Not to belabor the obvious, but this was an extremely impressive performance. The line should be 8 6 2 1 4 5. Lance Berkman's "hit" in the third should have been a double play ground ball - error Bowker, and Tejada does not score. Matt composed himself, pitched out of that inning, came back strong in the fourth, fifth, sixth and seventh, and finished the side in the eighth after Lee's homer. This is the kind of bullish determination that you expect of the very best power pitchers in the game.

Clint said...

bunting = hits. On the Giants, Velez should learn how to bunt because of his speed. Burris already understands bunting and I have seen him do it this season then immediately steal himself into scoring position.

Some guys that bunting was effective for in recent memory.
Think Florida Marlins with Pierre and Castillo. Those guys bunted like every other at bat and scored a lot of runs for their teams by being on that way.

I missed the game last night, but if it was Michael Bourn that tried to bunt, than it makes a lot of sense to see try and utilize his speed.
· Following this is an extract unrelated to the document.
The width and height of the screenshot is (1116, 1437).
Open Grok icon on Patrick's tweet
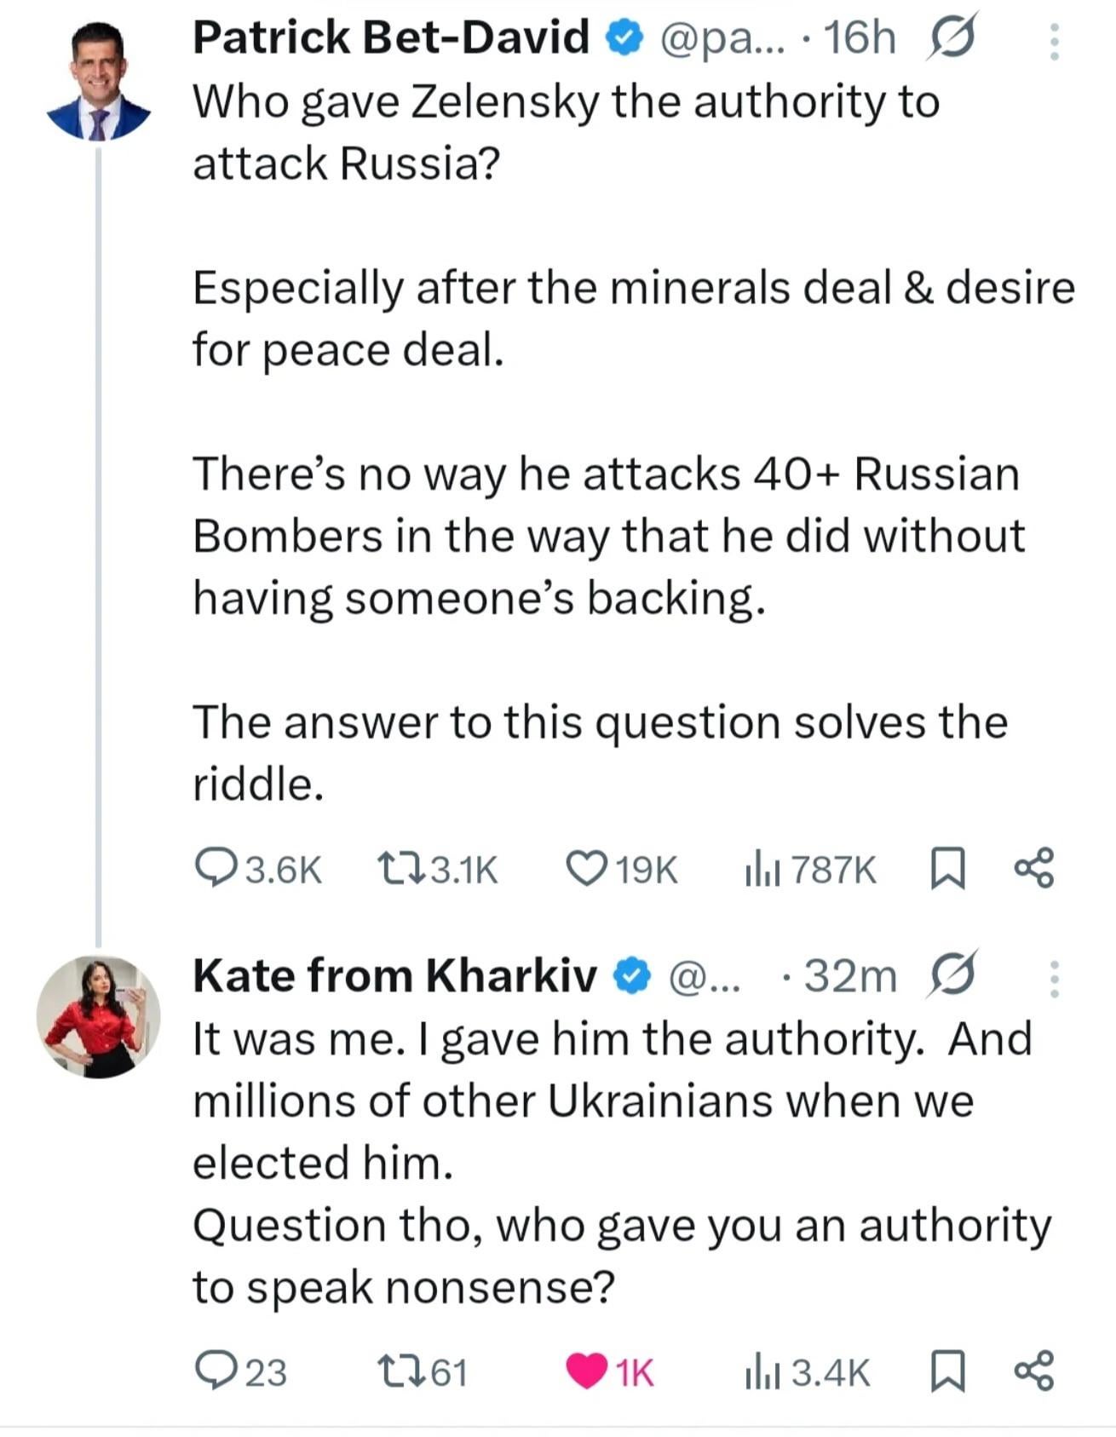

Lastly I remember my favorite bunting for a basehits are the sneak attack bunts of Benito Santiago in the 9th innings of a game to get on and make a 2 run HR possible.

M.C. O'Connor said...

Bunting is a pet peeve of mine. There are fast guys who could bunt to advantage, but it is a rare, rare skill, and few do it well. Guys like Juan Pierre should learn to be more selective and walk more. That would get them on base more often where they could use their speed. Also, more selective hitters improve their average by swinging at good pitches to hit.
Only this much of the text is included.